---------- DATA TO USE
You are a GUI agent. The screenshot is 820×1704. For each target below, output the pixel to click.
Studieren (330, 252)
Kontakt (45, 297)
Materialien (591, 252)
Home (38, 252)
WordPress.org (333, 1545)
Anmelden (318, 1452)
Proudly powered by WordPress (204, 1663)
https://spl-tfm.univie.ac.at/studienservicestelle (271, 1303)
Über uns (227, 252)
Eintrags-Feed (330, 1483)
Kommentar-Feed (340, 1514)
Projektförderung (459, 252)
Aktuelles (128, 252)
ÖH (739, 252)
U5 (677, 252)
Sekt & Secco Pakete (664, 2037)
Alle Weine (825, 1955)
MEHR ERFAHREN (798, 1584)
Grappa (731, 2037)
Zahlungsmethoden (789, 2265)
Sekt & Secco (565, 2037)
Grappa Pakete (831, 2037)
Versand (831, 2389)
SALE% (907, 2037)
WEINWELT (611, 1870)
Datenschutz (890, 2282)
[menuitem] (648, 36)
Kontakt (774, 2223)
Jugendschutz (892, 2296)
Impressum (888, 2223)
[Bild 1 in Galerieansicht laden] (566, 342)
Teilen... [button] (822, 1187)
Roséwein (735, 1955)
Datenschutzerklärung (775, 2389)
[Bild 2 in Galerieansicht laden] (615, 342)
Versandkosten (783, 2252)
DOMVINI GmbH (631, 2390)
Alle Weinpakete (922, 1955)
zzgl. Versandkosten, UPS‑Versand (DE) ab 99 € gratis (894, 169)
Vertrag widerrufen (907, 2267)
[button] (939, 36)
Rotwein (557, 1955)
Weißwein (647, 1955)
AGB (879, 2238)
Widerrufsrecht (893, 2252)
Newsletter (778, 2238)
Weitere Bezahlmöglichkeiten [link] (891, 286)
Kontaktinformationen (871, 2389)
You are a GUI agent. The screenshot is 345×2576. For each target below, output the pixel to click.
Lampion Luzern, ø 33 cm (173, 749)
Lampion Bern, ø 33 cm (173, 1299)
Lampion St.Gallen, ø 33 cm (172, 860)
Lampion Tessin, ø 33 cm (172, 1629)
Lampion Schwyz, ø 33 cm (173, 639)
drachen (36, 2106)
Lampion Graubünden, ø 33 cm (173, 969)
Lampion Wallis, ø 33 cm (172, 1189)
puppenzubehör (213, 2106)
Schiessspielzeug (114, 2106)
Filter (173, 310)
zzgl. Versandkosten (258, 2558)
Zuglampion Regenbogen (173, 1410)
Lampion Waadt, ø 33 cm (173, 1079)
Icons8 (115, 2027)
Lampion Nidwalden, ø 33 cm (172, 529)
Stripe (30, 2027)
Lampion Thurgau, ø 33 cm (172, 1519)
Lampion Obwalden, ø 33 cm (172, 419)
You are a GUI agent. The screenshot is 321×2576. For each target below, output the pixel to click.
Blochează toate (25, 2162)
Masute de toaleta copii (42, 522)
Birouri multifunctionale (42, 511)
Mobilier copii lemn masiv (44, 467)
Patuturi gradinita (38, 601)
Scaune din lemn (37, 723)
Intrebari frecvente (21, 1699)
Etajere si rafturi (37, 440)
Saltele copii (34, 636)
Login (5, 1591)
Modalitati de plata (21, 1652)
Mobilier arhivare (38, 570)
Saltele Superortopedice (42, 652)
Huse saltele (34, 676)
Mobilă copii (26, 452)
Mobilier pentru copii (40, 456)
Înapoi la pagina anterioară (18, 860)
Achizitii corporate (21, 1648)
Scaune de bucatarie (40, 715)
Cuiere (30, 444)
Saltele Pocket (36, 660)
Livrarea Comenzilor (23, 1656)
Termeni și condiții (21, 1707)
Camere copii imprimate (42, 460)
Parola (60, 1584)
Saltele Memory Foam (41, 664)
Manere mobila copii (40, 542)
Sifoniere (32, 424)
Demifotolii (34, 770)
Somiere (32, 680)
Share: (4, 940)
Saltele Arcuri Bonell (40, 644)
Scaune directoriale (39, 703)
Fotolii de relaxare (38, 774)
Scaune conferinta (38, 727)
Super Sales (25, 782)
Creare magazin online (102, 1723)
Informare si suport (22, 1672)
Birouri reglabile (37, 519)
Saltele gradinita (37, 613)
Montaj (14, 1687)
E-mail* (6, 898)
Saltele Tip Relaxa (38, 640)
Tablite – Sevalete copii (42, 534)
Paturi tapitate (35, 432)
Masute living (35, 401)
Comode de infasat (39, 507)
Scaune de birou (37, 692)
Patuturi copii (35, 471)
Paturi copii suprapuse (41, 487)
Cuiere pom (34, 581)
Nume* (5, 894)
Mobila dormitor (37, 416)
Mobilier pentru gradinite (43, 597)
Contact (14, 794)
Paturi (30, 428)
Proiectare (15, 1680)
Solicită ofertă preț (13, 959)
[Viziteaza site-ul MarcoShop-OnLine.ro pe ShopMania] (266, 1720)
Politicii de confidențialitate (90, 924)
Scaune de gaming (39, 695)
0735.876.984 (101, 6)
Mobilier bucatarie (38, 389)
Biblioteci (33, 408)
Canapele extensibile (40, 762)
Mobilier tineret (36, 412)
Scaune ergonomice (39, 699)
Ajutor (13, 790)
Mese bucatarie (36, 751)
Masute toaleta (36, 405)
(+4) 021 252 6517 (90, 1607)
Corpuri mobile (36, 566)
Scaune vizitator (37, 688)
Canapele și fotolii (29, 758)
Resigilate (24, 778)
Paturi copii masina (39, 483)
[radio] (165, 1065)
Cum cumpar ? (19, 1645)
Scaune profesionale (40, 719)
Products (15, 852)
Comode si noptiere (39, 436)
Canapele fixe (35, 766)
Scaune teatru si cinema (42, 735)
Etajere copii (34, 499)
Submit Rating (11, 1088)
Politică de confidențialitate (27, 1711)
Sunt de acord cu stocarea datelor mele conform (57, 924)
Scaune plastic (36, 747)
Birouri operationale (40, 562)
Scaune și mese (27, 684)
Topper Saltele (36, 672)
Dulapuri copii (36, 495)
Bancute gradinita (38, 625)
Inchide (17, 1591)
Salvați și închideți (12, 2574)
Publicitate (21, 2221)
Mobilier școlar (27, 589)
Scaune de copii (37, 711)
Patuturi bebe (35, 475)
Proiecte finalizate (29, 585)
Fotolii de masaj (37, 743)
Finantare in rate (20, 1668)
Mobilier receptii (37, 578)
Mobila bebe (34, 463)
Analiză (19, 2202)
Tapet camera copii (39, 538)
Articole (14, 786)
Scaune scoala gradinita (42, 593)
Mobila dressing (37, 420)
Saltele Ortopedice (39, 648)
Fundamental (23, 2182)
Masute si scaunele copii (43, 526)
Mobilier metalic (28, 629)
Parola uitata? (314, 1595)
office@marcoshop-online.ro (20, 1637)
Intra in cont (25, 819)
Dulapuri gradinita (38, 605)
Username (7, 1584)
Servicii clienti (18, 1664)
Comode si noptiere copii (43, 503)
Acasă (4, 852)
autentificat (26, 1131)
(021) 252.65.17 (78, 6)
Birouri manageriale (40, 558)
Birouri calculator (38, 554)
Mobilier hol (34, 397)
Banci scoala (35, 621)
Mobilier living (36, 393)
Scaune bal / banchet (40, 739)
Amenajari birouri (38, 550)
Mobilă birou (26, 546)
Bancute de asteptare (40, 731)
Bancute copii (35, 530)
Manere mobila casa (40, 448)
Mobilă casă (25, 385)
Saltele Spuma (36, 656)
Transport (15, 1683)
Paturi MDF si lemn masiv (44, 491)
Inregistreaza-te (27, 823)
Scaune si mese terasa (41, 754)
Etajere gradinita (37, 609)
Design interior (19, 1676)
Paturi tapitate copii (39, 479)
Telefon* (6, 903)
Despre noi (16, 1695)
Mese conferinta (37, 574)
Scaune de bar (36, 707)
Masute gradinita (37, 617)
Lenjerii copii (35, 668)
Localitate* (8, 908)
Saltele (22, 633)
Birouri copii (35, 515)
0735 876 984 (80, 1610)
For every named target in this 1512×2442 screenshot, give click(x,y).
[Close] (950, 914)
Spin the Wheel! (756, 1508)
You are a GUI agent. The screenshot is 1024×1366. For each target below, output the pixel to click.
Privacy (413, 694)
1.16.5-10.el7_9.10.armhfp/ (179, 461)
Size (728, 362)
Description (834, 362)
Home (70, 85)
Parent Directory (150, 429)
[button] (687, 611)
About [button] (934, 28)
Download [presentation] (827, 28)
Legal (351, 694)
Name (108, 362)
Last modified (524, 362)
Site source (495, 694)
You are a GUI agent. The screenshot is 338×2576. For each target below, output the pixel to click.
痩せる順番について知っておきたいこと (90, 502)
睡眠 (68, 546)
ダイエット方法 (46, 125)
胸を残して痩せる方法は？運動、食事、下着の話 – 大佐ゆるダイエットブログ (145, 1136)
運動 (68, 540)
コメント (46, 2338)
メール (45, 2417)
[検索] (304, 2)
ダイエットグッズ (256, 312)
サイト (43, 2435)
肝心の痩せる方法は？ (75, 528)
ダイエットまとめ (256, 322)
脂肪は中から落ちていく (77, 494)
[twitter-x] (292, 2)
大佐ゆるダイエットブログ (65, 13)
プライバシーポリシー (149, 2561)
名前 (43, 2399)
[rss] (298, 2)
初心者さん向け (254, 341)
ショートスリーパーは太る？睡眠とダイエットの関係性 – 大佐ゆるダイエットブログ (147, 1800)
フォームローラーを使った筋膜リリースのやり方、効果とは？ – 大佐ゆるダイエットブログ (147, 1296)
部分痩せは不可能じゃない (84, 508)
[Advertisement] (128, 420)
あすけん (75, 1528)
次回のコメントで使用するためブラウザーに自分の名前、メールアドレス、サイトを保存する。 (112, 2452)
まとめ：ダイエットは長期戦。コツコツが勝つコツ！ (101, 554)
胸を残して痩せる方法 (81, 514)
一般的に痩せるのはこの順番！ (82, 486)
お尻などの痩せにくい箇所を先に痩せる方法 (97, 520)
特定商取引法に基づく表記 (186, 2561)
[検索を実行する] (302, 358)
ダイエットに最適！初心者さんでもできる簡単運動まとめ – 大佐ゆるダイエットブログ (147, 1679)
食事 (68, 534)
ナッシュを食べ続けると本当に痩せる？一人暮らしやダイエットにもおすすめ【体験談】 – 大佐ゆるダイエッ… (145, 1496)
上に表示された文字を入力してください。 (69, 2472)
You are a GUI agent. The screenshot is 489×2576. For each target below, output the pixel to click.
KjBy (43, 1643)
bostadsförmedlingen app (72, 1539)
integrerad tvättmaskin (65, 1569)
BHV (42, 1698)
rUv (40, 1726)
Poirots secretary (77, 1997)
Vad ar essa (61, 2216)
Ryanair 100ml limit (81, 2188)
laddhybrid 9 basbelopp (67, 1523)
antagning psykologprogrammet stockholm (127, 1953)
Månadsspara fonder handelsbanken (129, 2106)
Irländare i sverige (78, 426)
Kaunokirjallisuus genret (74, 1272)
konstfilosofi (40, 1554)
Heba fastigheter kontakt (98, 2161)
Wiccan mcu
--------------------
■ **EXERCISE PROMPT**: Looking at the material above, please copy exactly every line from its first line through the line containing "Sekt & Secco Pakete (664, 2037)", with both ends included and nothing else.

■ **RESULT OF THE TASK**:
You are a GUI agent. The screenshot is 820×1704. For each target below, output the pixel to click.
Studieren (330, 252)
Kontakt (45, 297)
Materialien (591, 252)
Home (38, 252)
WordPress.org (333, 1545)
Anmelden (318, 1452)
Proudly powered by WordPress (204, 1663)
https://spl-tfm.univie.ac.at/studienservicestelle (271, 1303)
Über uns (227, 252)
Eintrags-Feed (330, 1483)
Kommentar-Feed (340, 1514)
Projektförderung (459, 252)
Aktuelles (128, 252)
ÖH (739, 252)
U5 (677, 252)
Sekt & Secco Pakete (664, 2037)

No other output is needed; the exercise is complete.